Check each line of the listing, and copy it if it contains the word "accomplish".

RECORDS SUPPLIED:
═══

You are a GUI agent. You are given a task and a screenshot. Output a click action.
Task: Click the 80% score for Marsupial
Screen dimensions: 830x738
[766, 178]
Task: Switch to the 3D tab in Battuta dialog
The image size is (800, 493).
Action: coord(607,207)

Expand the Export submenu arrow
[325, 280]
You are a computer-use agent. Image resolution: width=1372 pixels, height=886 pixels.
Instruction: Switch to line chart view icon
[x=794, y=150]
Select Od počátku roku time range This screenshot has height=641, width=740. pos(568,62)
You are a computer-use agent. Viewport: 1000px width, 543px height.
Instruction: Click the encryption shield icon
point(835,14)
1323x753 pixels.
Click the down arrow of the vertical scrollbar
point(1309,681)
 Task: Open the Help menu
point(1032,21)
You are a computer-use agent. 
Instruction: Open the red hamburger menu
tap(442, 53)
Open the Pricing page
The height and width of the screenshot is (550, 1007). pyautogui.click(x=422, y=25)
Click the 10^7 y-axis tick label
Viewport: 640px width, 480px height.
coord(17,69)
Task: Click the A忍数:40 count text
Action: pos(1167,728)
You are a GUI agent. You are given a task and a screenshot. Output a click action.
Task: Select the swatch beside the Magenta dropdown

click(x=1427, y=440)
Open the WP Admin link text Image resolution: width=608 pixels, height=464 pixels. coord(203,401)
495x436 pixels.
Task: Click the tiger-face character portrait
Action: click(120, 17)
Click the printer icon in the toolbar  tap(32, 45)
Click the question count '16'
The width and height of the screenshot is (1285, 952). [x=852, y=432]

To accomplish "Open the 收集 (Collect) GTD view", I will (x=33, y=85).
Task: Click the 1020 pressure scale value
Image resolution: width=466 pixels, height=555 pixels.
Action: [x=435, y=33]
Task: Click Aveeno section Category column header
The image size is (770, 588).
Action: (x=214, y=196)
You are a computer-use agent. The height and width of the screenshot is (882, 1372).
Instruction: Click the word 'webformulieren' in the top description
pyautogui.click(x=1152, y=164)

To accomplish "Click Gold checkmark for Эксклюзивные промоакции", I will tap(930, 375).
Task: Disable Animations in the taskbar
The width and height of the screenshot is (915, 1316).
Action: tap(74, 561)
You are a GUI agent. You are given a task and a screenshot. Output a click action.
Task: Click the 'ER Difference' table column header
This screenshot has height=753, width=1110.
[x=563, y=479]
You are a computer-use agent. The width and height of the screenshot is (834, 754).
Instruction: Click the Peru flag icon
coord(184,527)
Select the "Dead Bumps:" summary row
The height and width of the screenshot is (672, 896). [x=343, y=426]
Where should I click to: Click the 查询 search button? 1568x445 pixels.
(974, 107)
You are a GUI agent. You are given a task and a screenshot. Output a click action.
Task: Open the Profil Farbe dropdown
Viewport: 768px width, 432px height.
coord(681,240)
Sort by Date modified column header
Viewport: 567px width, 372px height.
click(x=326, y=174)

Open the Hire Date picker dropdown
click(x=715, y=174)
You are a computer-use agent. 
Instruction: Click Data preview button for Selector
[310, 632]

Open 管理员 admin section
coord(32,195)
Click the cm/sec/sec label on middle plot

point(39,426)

═══

TASK RESPONSE:
To accomplish "Open the 收集 (Collect) GTD view", I will (x=33, y=85).
To accomplish "Click Gold checkmark for Эксклюзивные промоакции", I will tap(930, 375).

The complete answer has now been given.